EdanToledo / Stoix

🏛️A research-friendly codebase for fast experimentation of single-agent reinforcement learning in JAX • End-to-End JAX RL
Apache License 2.0
230 stars 24 forks source link

[FEATURE] Allow CNN + MLP torsos before the action heads #109

Closed roger-creus closed 2 months ago

roger-creus commented 2 months ago

Currently, several CNN-based torsos: e.g. CNN and VisualResnet, do not allow for an MLP layer between the outputs of the convolutional features and the action head (either CategoricalHead or DiscreteQNetworkHead). I think this is important for reproducing the architectures that are widely used where there is 1) A convolutional feature extractor; 2) an MLP projector; and finally 3) the action head.

It would be great to be able to combine torsos in the config files (I am not 100% sure if this is doable already?).
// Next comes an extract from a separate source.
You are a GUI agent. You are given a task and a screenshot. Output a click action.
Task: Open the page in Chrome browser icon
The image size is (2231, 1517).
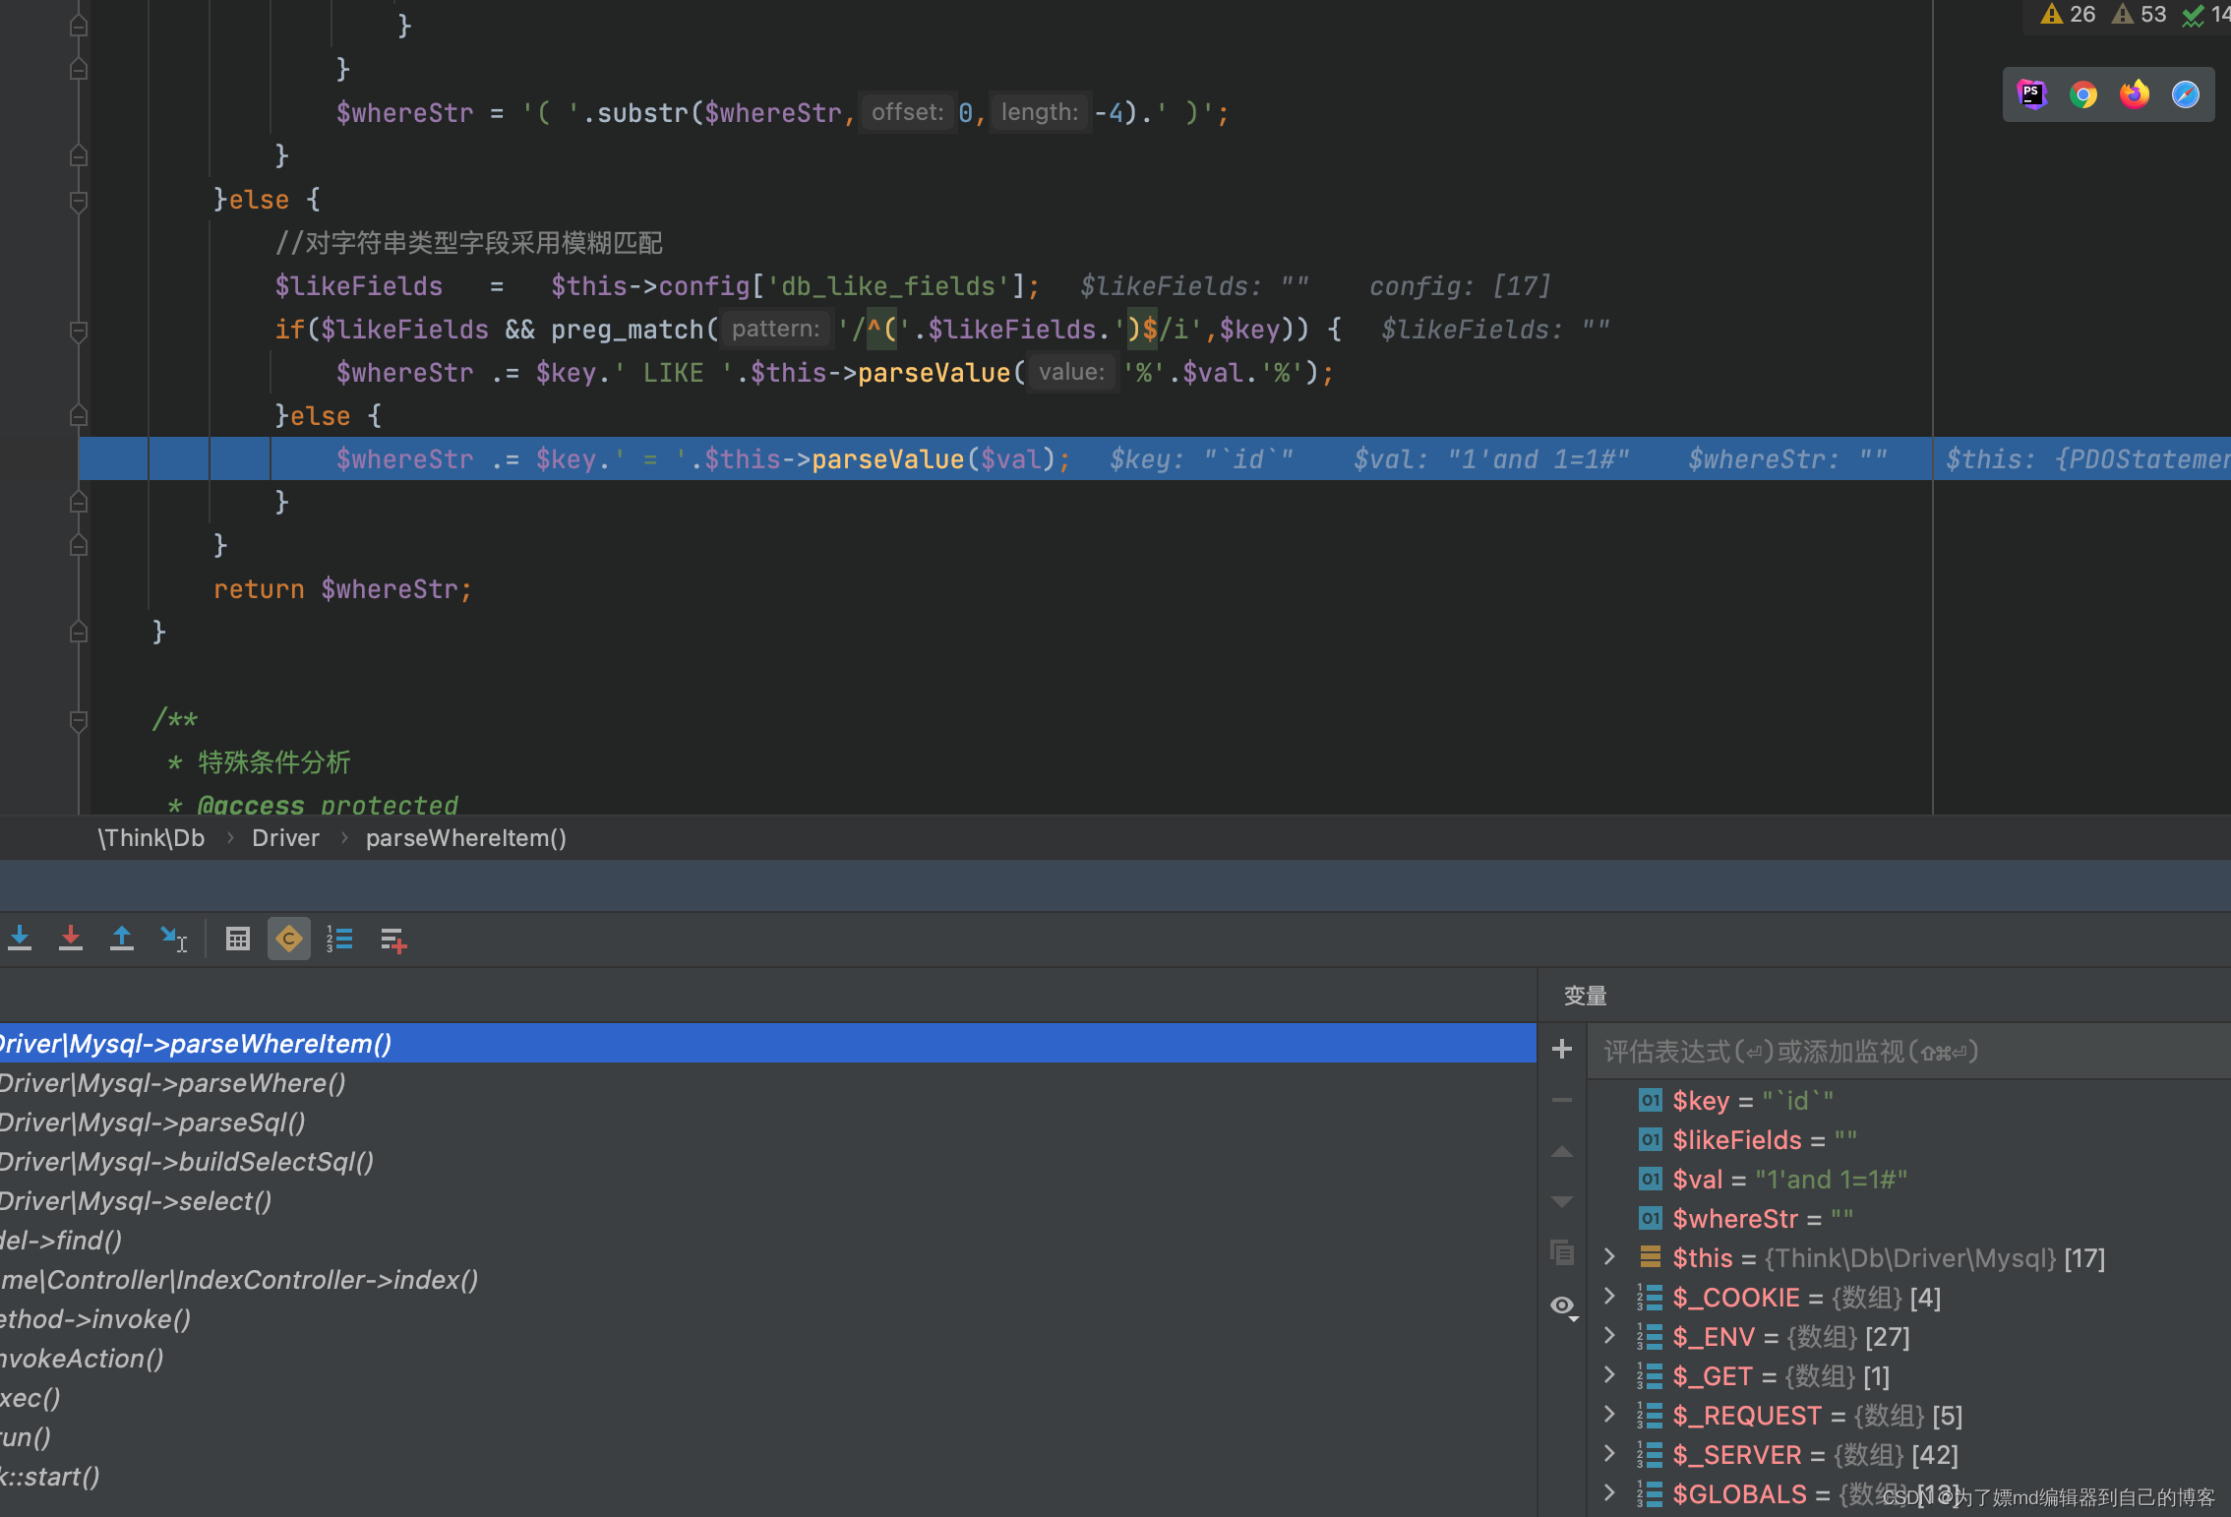[x=2082, y=94]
An alternative solution would be to modify the action heads (e.g. CategoricalHead, DiscreteQNetworkHead) to take layer_sizes as optional inputs to pre-append them before the output layers.

Edit: I realized VisualResNet actually has this, so it's only missing for the standard CNN

EdanToledo commented 2 months ago

Hey, you are 100% right and this is a feature that I've been meaning to do actually (I just forgot about it ... ) It's quite a small change so I'll try get around doing it sometime Sunday. Thanks for reminding me :)

EdanToledo commented 2 months ago

So basically, I've been thinking about it and i actually want to maybe do a slightly big change on how networks are constructed - it would be nice to easily be able to chain together any and all torsos but I'm not exactly sure on the best way to do it. I have no idea though when i will get around to this. For now, I've simply added the MLP torso to the end of the CNN torso and put in the config a hidden_sizes argument like that of the visual resnet. I hope this is okay for now. If you want to have a more complicated torso, i'd recommend just simply copying and pasting the most relevant one and editing it there and making a new config for it. I'll merge the PR when it passes the tests.